§ Entries supplied:
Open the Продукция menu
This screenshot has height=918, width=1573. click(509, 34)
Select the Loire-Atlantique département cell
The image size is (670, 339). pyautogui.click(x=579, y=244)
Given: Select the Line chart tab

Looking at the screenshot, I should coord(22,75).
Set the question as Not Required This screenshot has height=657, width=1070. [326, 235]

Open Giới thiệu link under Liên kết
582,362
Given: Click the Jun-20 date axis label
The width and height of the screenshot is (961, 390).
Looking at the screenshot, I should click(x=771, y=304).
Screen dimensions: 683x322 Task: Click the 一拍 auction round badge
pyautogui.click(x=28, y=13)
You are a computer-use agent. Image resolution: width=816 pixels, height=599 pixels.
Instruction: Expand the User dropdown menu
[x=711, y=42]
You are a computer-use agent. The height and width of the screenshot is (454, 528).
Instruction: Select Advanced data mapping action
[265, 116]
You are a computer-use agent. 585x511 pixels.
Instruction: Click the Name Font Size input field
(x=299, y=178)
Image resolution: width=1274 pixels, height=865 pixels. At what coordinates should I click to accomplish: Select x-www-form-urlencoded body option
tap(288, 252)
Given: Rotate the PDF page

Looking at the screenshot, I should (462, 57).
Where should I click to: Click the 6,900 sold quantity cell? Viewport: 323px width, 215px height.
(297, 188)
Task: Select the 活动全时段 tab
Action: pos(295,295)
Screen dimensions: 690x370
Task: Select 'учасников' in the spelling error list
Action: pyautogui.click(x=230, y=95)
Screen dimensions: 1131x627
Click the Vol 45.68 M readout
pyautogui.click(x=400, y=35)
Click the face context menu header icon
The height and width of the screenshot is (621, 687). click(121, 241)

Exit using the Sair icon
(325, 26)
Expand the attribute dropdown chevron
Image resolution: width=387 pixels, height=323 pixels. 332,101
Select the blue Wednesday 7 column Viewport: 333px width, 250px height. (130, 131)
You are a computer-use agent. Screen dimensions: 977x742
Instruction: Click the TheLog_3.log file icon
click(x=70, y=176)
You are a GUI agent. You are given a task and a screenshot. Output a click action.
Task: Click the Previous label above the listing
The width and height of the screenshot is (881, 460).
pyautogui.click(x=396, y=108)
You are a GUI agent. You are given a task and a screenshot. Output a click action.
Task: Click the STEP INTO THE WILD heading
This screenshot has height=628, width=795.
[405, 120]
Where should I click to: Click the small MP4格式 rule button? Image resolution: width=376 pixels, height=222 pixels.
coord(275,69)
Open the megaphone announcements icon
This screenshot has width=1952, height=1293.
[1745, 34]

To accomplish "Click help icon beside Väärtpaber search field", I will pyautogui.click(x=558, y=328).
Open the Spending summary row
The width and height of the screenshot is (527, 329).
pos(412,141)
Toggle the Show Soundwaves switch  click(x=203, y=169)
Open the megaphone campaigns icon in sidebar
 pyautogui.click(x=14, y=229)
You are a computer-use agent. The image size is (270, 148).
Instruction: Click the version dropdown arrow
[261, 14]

§ Your goal: The answer must be every line from the records above that contains the word "agent", copied out.

§ Solved exercise:
You are a computer-use agent. Image resolution: width=816 pixels, height=599 pixels.
You are a computer-use agent. The height and width of the screenshot is (454, 528).
You are a computer-use agent. 585x511 pixels.
You are a computer-use agent. Screen dimensions: 977x742
You are a GUI agent. You are given a task and a screenshot. Output a click action.
You are a GUI agent. You are given a task and a screenshot. Output a click action.
You are a computer-use agent. The image size is (270, 148).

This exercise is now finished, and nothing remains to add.